[Passage provided]:
We use these developer marketing metrics to understand progress. When a step slows down, we look at the material, the flow, or the environment around that moment. We adjust documentation, examples, messaging, or onboarding paths based on what the data shows.
This creates a clear and steady journey that supports developers as they move forward. When the path is clear, adoption rate grows in a way that lasts.
FAQs:
- How should I plan a marketing budget based on these metrics?
Plan budget around the stages where developers show movement. If the discovery metrics are low, invest in visibility in problem-solving spaces and technical content. If activation metrics are slowing, direct budget toward improving documentation, examples, and the first working setup experience. If adoption signals are steady but not growing, focus on community education, deeper tutorials, and shared workflows. The budget follows the developer journey. You put resources where progress needs support.
- What are the key performance indicators for developer marketing?
Key performance indicators can be grouped by funnel stage. Discovery KPIs include impressions in problem-solving spaces and documentation engagement. Activation KPIs include API key creation, first working setup, and SDK interactions. Adoption KPIs include project-level usage and recurring usage inside CI or development cycles.
- What conversion rates matter in developer marketing?
Useful conversion rates are the ones that reflect progress. For example: impressions → documentation visits, documentation visits → API signups, API signups → first successful call, or first successful call → daily active usage. These conversions show movement through the funnel.
- How do we measure success in developer marketing?
Success is measured by how many developers reach stable usage. Look at daily active users, sustained SDK interactions, recurring API calls, and presence in real projects. These signals show that the tool has become part of real work.
- Are signups extremely important in developer marketing?
Signups are useful to track, but they matter most when they lead to first use. A signup shows interest. The key is what happens after it. Watch how many signups move to a first working setup, then to returning usage. This shows whether developers find value and continue forward.

[Questions to answer]:
a: From the passage on developer marketing metrics, list every conversion rate that it gives as an example.
b: Repeat the part of the passage on developer marketing metrics between "- What are the" and "matter in developer marketing?", inclusive.

[Data supplied]:
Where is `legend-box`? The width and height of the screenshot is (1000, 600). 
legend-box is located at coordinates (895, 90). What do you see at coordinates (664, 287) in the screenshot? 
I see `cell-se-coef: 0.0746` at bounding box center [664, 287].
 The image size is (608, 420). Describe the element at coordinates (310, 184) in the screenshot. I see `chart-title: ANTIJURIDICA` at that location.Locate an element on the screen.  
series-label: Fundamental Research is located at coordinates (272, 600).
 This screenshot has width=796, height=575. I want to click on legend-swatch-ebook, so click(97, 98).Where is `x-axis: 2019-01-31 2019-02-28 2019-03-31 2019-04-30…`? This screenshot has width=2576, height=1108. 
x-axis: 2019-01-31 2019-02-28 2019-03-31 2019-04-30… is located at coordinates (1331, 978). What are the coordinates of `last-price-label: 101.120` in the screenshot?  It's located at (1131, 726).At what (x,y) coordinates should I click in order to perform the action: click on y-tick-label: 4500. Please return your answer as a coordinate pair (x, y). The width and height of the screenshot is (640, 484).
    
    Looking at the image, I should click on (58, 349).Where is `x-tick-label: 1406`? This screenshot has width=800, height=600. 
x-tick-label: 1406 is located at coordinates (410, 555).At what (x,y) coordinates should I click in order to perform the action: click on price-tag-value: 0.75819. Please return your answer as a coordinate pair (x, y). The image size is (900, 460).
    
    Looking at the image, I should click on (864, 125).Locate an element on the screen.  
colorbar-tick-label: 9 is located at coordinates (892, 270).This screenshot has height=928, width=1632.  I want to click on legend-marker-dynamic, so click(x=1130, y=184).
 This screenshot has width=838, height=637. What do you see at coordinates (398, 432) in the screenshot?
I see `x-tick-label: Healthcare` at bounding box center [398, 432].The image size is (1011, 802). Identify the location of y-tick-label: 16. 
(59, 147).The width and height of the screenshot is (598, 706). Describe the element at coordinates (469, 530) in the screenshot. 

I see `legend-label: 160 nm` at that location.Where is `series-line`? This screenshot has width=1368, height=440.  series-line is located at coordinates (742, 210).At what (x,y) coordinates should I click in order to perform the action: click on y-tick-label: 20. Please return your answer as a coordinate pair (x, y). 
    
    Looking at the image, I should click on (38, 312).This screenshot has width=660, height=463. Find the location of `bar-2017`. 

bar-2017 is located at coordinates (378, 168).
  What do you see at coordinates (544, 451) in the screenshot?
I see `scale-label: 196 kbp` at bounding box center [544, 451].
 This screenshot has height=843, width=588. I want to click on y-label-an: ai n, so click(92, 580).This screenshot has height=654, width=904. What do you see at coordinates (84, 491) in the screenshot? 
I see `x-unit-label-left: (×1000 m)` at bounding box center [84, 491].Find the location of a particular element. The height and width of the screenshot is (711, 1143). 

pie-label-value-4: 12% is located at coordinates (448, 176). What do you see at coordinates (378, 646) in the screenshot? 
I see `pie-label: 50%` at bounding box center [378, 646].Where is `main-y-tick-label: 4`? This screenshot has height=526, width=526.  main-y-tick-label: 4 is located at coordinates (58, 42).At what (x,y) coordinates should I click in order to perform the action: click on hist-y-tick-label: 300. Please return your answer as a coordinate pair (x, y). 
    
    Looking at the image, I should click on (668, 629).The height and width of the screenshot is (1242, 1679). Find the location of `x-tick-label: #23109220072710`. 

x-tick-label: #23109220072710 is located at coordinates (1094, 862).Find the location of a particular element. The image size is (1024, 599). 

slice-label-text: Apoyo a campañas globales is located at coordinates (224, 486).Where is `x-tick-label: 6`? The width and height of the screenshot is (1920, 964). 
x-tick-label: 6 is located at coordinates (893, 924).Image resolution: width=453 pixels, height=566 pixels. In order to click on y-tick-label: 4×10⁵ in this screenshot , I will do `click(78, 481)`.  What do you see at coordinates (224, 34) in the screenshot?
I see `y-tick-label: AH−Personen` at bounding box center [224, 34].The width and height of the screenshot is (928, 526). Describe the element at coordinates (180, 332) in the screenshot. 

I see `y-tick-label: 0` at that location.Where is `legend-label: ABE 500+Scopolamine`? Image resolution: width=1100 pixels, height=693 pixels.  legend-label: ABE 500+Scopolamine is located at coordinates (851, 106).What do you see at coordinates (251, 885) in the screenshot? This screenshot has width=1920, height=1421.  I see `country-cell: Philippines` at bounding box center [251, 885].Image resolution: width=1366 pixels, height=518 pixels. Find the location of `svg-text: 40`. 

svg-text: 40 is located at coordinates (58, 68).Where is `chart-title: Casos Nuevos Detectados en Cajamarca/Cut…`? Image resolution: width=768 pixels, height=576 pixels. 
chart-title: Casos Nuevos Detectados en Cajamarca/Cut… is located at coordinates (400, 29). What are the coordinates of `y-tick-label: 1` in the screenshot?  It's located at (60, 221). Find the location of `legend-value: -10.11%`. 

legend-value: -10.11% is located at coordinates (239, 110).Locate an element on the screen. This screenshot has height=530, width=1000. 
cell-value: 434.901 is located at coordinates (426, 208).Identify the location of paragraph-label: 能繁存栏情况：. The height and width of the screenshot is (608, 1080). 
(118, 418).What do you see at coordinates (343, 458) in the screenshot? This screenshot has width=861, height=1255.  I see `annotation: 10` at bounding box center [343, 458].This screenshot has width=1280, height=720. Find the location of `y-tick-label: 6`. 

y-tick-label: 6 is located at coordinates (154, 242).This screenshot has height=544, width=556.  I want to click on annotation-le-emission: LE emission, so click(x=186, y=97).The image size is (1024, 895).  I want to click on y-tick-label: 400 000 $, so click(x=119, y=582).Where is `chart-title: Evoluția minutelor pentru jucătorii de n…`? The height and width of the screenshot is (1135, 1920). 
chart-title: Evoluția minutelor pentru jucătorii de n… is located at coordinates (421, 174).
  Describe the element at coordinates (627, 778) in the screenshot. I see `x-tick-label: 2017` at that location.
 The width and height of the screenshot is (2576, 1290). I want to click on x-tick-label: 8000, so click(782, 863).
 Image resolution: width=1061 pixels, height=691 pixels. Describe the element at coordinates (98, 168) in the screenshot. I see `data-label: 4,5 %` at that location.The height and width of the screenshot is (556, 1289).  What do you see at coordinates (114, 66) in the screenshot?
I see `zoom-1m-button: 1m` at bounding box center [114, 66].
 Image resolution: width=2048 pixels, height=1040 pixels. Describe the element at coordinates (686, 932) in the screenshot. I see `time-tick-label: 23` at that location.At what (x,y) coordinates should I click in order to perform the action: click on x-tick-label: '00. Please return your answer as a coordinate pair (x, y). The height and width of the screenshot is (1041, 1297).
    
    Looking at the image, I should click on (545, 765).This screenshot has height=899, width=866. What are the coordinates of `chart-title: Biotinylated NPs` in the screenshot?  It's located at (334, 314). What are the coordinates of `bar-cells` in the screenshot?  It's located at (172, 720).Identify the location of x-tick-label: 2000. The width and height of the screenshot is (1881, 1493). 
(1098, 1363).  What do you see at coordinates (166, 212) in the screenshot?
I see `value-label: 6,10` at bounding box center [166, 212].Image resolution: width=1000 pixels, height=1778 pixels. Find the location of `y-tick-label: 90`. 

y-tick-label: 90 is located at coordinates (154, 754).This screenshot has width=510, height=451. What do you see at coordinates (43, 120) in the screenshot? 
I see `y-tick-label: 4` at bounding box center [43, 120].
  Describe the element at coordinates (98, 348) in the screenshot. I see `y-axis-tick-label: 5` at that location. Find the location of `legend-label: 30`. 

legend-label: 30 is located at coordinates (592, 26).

[Solutions to the tasks]:
a:
- impressions → documentation visits
- documentation visits → API signups
- API signups → first successful call
- first successful call → daily active usage

b:
- What are the key performance indicators for developer marketing?
Key performance indicators can be grouped by funnel stage. Discovery KPIs include impressions in problem-solving spaces and documentation engagement. Activation KPIs include API key creation, first working setup, and SDK interactions. Adoption KPIs include project-level usage and recurring usage inside CI or development cycles.
- What conversion rates matter in developer marketing?